*WHAT THE EXERCISE ASKS*. Go through the data below and copy it exactly, skipping every picture.

*RECORD SET*.
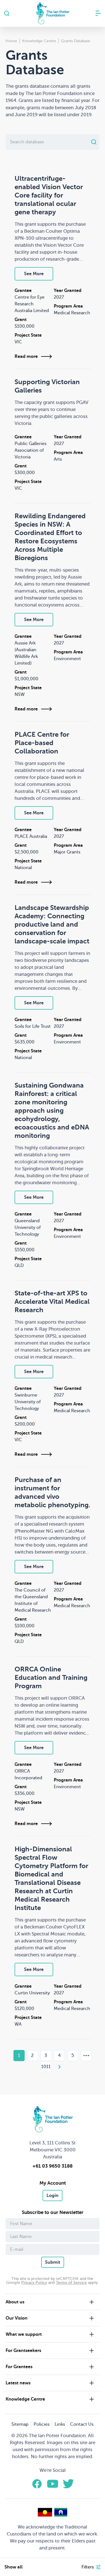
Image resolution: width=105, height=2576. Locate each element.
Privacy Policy (34, 2282)
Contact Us (82, 2424)
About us (15, 2301)
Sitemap (20, 2424)
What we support (24, 2334)
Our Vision (16, 2318)
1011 (46, 2066)
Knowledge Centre (25, 2399)
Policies (42, 2424)
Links (60, 2424)
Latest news (18, 2382)
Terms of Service (71, 2282)
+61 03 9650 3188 (52, 2166)
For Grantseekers (23, 2350)
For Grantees (19, 2366)
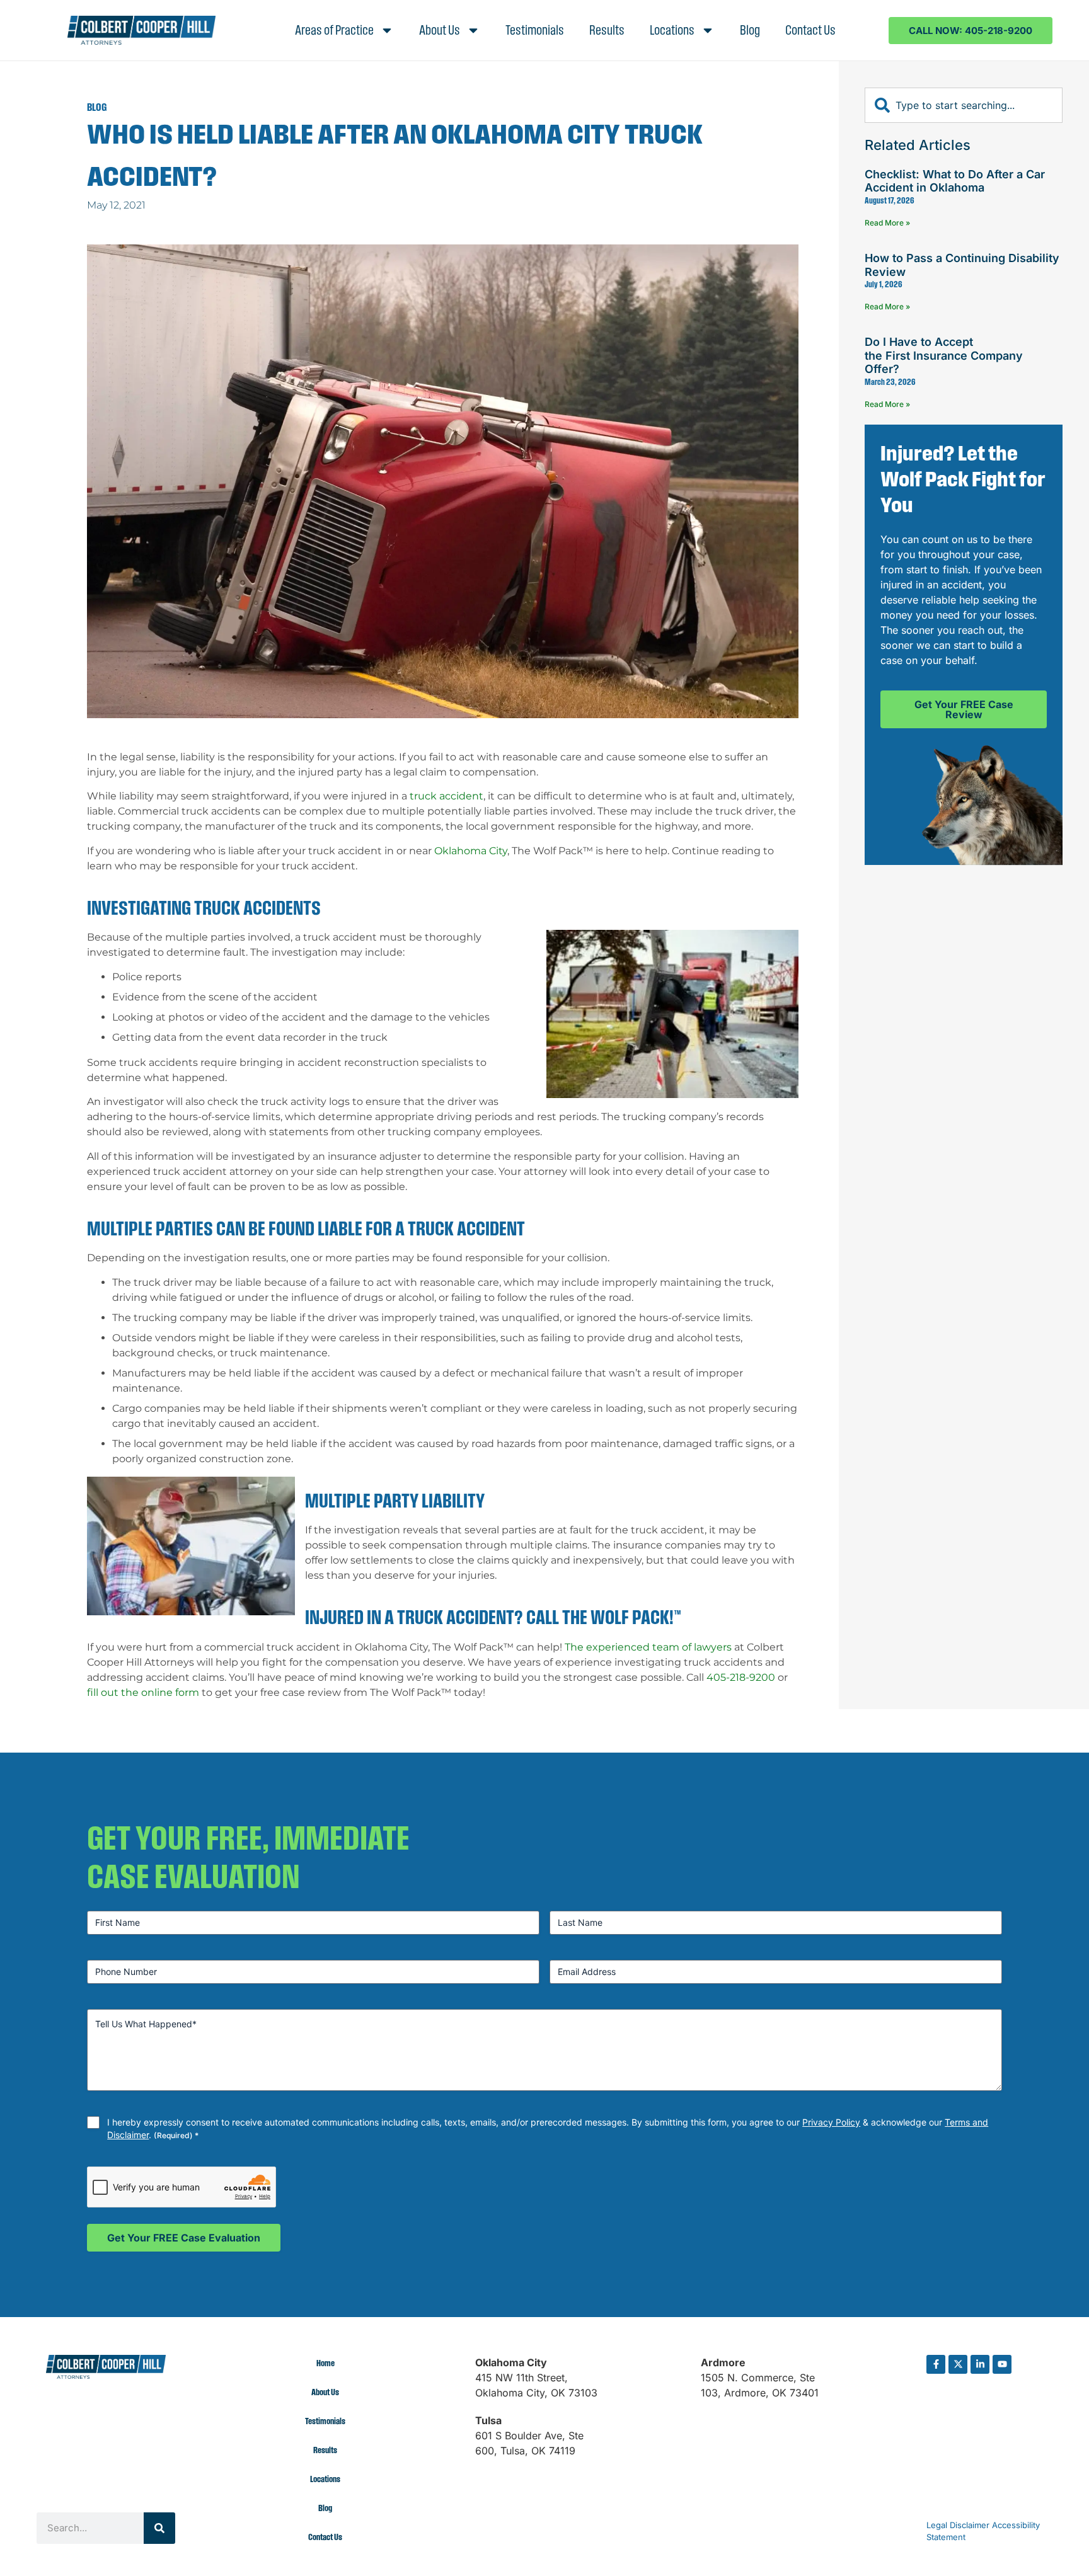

*OUTPUT FOR THIS TASK*.
Image resolution: width=105, height=2576. Locate each element.
Privacy Policy (34, 2282)
Contact Us (82, 2424)
About us (15, 2301)
Sitemap (20, 2424)
What we support (24, 2334)
Our Vision (16, 2318)
1011 (46, 2066)
Knowledge Centre (25, 2399)
Policies (42, 2424)
Links (60, 2424)
Latest news (18, 2382)
Terms of Service (71, 2282)
+61 03 9650 3188 (52, 2166)
For Grantseekers (23, 2350)
For Grantees (19, 2366)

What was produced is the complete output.